Mr Baynes played down Mr Livings’ claims of an ‘organised infiltration’.
“Is there an orchestrated movement of the occult to infiltrate the Wells branch of Ukip? I’m not sure it’s that big. I’ve just had enough of all the in-fighting.
“I have stood for election for Ukip twice now and both times I seem to be always fighting my own party, either nationally like in 2010, or locally now, rather than fighting the federalism of the European Union.
“I’ve realised politics is a very ugly, dirty business, and I want nothing more to do with it,” he added.
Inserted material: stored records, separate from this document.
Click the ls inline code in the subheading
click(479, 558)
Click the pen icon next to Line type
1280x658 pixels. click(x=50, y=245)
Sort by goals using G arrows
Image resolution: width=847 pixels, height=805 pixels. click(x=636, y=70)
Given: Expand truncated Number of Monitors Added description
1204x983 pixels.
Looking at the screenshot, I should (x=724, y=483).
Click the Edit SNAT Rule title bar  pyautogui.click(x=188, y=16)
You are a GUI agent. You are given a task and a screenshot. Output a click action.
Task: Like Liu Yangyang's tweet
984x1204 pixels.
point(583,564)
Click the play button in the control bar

Two of the main campaigners, internally, against Mr Baynes’ position as PPC, and Mr Livings’ chairmanship of the Wells Ukip branch are husband and wife Glenn and Colleen Tucker. They run the Angelic Guidance and Healing Centre in Glastonbury.
Mr Tucker stood unsuccessfully as a Ukip candidate in the county council elections a couple of years ago, while Mrs Tucker is currently the Ukip Somerset county treasurer.
“As soon as Jake was selected he was told ‘this is a disaster, you’ve not got the support’,” said Mr Tucker, before last night’s shock resignations.
“Jake published a letter lambasting Graham Watson, the former MEP, almost to the point of libel, and he is not obeying the rules of Ukip in writing letters to the newspapers that could do damage to the party.
“Ukip are not out to demonise everybody. There’s been a huge problem and we have reported it to the national party chairman. We’re saying Mr Livings should be removed as chairman and we have 12 or 13 signatories to a letter to support that,” he added.
“None of us are resigning from the party, but we can no longer work with them. It’s a personal vendetta from Mr Livings to attack anybody who has disagreed with him.
“He accused us of being part of the occult, which is ridiculous. We’re one of 110 members of the Angelic Reiki Association, and reiki healing is virtually mainstream.
“What we do here has nothing to do with our involvement in Ukip. We’re not without a good reputation, and we’re stalwarts of the community in Glastonbury,” he said.